## Work to be completed
In the listing below, copy out the lines starting at the one containing "Task: Click the Monthly charge label" and ending at the one containing "[x=270, y=105]", swapping "Monthly charge" for "Annual fee" and changing nothing else.

## Material shown
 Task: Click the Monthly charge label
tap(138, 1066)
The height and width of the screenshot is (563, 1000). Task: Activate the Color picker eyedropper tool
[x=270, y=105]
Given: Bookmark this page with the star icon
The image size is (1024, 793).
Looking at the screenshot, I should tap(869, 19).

==

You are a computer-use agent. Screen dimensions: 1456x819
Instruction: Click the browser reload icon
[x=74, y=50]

## Written solution
 Task: Click the Annual fee label
tap(138, 1066)
The height and width of the screenshot is (563, 1000). Task: Activate the Color picker eyedropper tool
[x=270, y=105]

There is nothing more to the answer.